Proving 2^n < n without Equality: Why Ask?

[pivoxa15]

In my maths textbook it asks to prove 2^n<=n! for all n>=4

I could prove it no problems using induction but could show 2^n<n! without the equality inequality.

My question is why would the textbook ask for a weaker condition? Is it a misprint?

If I can show < then it automatically implies <= holds as well dosen't it?

 

[cristo]

If I can show < then it automatically implies <= holds as well dosen't it?

Yes, if x is strictly less than y, then x is certainly less than or equal to y. With regards to your former question, it might just be a typo- either way, you can solve the problem using induction.

 

[dextercioby]

It can't be a missprint. See what happens with n=4.

Daniel.

PS. Apparently, it can be a missprint.

 

[cristo]

It can't be a missprint.
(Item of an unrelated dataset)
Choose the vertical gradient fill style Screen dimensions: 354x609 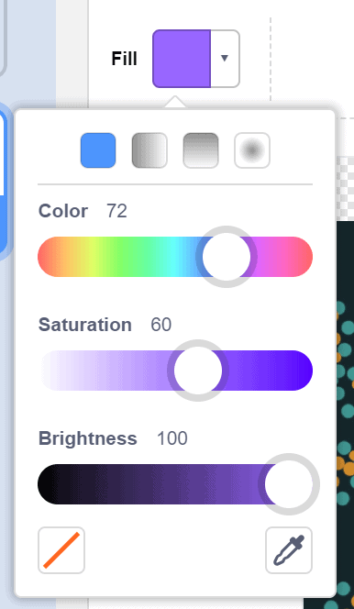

See what happens with n=4.

Daniel.

2^4=16 , 4!= 24, so 2^4<4!

 

[pivoxa15]

I was only asking the relationship between 2^n and n!

Looking at the graphs for 2^n and n! it seems that no where is 2^n=n!

n>=4 is definitely correct.

 

[Werg22]

Look at what are the factors of 2^n and the factors of n!...

 

[ssd]

There are two "=" signs in question. The first one is definitely a misprint but n>=4 is correct.